With packs on their backs, they traveled the globe – Hungary, Romania, Turkey, Greece, Venezuela, Belize, India, Nepal, Singapore, Bali, Thailand, Cambodia, Burma, England, Ireland, Northern Ireland, Scotland, islands in the Caribbean. They rode a British train originally built for the Russian Tsars from St. Petersburg across the northern route through Siberia to Vladivostok. They sailed on a Russian cruise ship across the Black Sea from Istanbul, Turkey, to Odessa, Ukraine. In India they hiked high into the Himalayas to the source of the Ganges a trek both admitted was the most dangerous thing they had ever done in their lives.
After many years of budget travel, Linda finally told Warner she needed more stars in her hotels. It was then that they discovered the joys of small-group tours, including small-ship river cruises to Italy, France, Egypt, Jordan, and Saudi Arabia.

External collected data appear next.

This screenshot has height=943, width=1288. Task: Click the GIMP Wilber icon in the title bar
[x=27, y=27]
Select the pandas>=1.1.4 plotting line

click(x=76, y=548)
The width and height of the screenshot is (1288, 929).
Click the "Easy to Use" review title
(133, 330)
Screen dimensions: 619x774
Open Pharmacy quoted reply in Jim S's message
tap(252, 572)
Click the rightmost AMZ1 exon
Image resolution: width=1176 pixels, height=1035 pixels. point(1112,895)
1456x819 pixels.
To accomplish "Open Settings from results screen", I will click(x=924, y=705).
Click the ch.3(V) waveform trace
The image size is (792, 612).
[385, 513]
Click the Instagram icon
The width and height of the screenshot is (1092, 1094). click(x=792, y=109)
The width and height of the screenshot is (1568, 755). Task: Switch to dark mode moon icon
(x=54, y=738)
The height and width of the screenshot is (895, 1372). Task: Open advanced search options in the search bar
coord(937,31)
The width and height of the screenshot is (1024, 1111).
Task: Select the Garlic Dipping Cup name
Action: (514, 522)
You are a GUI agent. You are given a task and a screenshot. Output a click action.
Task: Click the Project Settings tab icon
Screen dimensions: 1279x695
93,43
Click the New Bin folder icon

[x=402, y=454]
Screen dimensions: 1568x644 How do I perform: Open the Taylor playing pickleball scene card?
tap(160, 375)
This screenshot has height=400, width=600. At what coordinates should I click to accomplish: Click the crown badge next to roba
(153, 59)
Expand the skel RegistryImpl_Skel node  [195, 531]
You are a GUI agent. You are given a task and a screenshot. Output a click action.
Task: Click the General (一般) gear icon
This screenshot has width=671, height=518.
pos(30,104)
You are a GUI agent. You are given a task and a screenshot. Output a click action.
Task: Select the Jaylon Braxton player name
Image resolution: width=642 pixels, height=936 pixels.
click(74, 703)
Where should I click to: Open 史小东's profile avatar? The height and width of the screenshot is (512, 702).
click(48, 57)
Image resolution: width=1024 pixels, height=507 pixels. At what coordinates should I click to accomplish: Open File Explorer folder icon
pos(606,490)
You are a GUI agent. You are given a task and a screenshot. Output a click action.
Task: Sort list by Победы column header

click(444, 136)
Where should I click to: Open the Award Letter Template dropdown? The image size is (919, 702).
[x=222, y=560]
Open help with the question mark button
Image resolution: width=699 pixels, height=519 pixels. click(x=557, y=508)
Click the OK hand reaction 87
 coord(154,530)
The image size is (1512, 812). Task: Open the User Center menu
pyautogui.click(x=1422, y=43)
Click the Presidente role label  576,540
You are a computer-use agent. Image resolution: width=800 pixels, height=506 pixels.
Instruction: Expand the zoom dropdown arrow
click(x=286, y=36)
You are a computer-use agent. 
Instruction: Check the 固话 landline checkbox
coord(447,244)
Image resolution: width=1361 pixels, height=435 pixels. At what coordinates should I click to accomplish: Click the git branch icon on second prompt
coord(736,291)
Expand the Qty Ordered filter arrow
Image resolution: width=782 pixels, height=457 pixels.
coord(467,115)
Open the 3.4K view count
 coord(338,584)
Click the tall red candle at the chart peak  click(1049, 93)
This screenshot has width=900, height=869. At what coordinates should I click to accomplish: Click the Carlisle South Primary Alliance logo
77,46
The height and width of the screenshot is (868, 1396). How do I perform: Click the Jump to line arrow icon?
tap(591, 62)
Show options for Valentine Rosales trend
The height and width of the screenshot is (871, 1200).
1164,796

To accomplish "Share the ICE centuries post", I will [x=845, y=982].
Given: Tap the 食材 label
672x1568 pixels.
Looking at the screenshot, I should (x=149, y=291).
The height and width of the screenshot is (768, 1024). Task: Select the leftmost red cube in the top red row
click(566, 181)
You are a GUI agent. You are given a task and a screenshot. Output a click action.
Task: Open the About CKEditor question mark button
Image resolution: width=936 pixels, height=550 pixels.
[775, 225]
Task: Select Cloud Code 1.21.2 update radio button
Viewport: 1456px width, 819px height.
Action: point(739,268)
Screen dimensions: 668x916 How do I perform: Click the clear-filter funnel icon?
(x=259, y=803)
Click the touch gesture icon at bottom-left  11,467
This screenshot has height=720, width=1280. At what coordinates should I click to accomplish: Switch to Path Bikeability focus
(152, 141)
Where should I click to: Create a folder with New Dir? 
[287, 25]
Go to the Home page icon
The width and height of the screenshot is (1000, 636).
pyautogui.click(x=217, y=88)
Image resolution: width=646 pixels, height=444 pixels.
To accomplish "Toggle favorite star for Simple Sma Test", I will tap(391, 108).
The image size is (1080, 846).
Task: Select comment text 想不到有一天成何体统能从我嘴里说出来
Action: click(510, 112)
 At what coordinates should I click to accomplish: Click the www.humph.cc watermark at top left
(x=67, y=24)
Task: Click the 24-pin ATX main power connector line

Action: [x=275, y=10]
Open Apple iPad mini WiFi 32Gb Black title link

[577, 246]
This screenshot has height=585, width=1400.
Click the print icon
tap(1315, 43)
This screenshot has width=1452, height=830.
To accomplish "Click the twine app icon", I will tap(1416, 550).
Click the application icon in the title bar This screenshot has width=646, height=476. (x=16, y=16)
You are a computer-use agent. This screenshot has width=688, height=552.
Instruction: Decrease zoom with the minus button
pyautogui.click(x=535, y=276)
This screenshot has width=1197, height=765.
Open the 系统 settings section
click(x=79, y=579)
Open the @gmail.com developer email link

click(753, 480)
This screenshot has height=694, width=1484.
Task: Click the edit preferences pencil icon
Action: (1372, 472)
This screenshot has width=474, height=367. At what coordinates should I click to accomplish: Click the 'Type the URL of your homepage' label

Warner’s travels before meeting Linda, and his travels with her, were turned into hundreds of stories that were published in The Columbia Star and that remain popular to this day. They also became slide shows and stories for 30 years’ worth of Adventure Travel classes at the Shepherd’s Center of Columbia, as well as talks to various clubs and groups in town. Warner was active in, and held offices in, the Columbia Rotary Club, the Torch Club, the Loblolly Society, and The Greater Piedmont Chapter of the Explorers Club, Historic Columbia, the Robert Burns Society, and the Five Points Association. He wrote and published four local history books, as well as one historical novel yet to be published.
During his long and active life, Warner received many honors and awards, yet he never spoke of them. What mattered most to him were being a good son, brother, husband, and father, and a loyal, dependable, and caring friend.
Warner Montgomery is survived by his devoted wife, Linda Sosbee; his son, Charles M. “Chai” Montgomery of Reno, Nevada; his daughter, Jyoti Montgomery of Oakland, California; and his nephew Mike Maddock (Tammie) of Columbia, as well as a number of cousins. He was predeceased by his parents, by his beloved sister, Mimi M. Maddock, and his dearly loved fur children, Gorby and Deuce. The family would like to thank the entire staff of the skilled nursing Care unit at Still Hopes and the Prisma Health Still Hopes Hospice Team for their kind, compassionate, and extraordinary care of Warner in his final months. Dr. Hirth, Dr. Jenkins, Freia, Emil, Amy, AJ, Melissa, Crystal, Tarsha, Pat, Patrick, Tammy, Ginny and others – you are appreciated more than you know.
In lieu of flowers, the family requests that donations in Warner’s memory be made to the Shepherd’s Center of Columbia at Trenholm Road Methodist Church or to Epworth Children’s Home.